PRATO, Italy— Mild-to-moderate knee monoarthritis may be a harbinger of non-small-cell lung cancer (NSCLC) in heavy smokers, according to a new study published online in the Annals of the Rheumatic Diseases.1 The study authors urge rheumatologists to consider lung cancer as a possible cause of joint pain in all heavy smokers who are HLA-B27 negative; present with mild-to-moderate isolated knee monoarthritis; and have no history of psoriasis, spondyloarthropathy, or radiological features suggestive of knee osteoarthritis or chondrocalcinosis.
The next step is to aspirate the joint to rule out inflammation and to exclude other potential causes of joint fluid collection, according to lead author Fabrizio Cantini, MD, with the Hospital Misericordia a Dolce, in Prato, Italy.
Early NSCLC diagnosis may improve survival as well as helping knee pain
The addition of knee monoarthritis to the list of paraneoplastic syndromes came after the researchers reviewed the clinical records of 6654 new outpatients with isolated knee monoarthritis seen from January 2000 to December 2005 at a single tertiary care center.

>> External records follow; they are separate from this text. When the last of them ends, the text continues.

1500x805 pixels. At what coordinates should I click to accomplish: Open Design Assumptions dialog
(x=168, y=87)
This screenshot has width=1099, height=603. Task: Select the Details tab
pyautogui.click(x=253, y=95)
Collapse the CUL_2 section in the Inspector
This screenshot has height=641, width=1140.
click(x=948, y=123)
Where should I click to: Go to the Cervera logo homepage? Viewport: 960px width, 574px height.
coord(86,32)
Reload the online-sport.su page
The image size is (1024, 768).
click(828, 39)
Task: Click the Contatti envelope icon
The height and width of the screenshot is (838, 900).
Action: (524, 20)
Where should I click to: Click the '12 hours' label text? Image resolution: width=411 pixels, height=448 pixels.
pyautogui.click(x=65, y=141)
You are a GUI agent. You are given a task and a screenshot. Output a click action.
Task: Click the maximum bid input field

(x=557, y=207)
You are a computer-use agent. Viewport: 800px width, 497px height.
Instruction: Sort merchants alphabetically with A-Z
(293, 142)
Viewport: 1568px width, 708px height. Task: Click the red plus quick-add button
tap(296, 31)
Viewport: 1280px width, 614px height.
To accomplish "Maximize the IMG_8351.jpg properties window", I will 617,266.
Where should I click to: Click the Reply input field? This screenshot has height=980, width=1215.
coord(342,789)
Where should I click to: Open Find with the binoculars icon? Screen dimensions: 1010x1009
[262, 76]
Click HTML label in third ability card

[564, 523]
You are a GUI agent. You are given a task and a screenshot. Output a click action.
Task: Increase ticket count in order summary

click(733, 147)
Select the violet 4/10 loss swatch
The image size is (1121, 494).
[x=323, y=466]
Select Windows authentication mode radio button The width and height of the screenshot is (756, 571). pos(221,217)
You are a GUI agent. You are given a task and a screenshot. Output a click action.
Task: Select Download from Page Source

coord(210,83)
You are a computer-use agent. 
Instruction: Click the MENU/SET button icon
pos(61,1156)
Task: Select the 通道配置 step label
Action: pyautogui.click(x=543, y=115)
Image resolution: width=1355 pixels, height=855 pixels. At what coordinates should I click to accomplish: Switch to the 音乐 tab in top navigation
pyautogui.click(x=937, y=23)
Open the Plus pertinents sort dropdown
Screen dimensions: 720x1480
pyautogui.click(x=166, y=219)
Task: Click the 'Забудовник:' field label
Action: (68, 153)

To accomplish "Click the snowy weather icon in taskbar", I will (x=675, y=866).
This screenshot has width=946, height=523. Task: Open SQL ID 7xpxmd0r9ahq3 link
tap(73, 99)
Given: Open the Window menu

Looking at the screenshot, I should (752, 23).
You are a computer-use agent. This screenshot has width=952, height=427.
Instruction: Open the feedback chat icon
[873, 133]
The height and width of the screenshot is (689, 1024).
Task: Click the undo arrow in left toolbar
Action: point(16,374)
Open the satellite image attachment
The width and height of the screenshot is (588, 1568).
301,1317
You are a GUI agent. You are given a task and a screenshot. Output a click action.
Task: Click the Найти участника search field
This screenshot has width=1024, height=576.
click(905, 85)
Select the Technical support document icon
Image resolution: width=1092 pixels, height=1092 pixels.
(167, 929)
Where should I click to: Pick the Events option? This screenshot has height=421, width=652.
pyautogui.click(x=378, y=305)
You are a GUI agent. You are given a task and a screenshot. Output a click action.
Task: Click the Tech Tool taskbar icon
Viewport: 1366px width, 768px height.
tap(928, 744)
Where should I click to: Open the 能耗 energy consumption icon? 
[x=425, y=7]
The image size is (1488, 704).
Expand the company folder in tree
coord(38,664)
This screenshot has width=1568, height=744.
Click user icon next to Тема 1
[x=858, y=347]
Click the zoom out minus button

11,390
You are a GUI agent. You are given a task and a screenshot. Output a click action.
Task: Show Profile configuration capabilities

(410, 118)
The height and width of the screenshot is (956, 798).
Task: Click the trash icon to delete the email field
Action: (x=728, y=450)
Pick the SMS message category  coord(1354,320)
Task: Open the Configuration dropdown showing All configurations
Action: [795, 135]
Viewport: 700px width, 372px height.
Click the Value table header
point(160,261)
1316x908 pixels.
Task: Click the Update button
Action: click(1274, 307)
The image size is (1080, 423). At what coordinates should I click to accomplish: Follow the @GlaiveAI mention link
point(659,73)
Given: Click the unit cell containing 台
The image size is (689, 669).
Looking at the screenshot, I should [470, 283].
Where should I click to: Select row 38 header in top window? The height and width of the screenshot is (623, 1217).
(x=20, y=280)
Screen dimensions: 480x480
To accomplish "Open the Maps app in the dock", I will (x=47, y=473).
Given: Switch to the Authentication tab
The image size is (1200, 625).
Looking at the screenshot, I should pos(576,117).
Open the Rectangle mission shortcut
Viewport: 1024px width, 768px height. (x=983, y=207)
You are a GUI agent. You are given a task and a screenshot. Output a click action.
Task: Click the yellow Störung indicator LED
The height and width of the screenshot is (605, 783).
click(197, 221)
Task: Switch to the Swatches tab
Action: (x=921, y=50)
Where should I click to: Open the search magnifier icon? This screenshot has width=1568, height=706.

Of these patients, 296 (4.4%) presented with isolated monoarthritis of the knee. In five out of 296 (1.7%) patients this feature represented the initial manifestation of NSCLC. All five patients were middle-aged males, with a long history of heavy cigarette smoking, who had a nonerosive, isolated knee monoarthritis, with mild articular fluid collection of noninflammatory type. The lung cancer was diagnosed at stages 1A or 1B and the tumors were resectable in all patients. This form of lung cancer is typically only diagnosed early in 45% of the cases. In all five cases, knee monoarthritis-remitted patients were disease-free, with a median follow-up of 41 months.
Is knee pain an early sign of lung cancer?
"Although not frequent, awareness of the main clinical characteristics of this manifestation may help to facilitate proper diagnoses," the researchers conclude.
E. Neil Schachter, MD, professor of medicine and community medicine and the medical director of the respiratory care department at the Mount Sinai Medical Center, in New York City, called this an "interesting article." He commented that "the authors argue that non-small-cell lung cancer is associated with a number of bone disorders, including hypertrophic pulmonary osteoarthropathy (HOA) and bone metastases. They now describe a presentation of lung cancer which follows monoarticular knee arthritis, [and] the interesting association which they describe suggests that in these patients the tumor appears to be generally treatable," he told CIAOMed. "If this association holds up it might help identify early, treatable lung cancer."
He suggested that the findings could reflect the hypothesis that an inflammatory state of the body underlies lung cancer and many other chronic diseases.
"What remains to be seen is whether or not this is a true syndrome in the sense of HOA, [and] a case control study would be the way to resolve this issue," Dr. Schacter ended.
Reference
1. Cantini F, Niccoli L, Nannini C, et al. Isolated knee monoarthritis heralding resectable non-small cell lung cancer. a paraneoplastic syndrome not previously described. Ann Rheum Dis. 2007; doi: 10.1136/ard.2007.075333 [Epub ahead of print].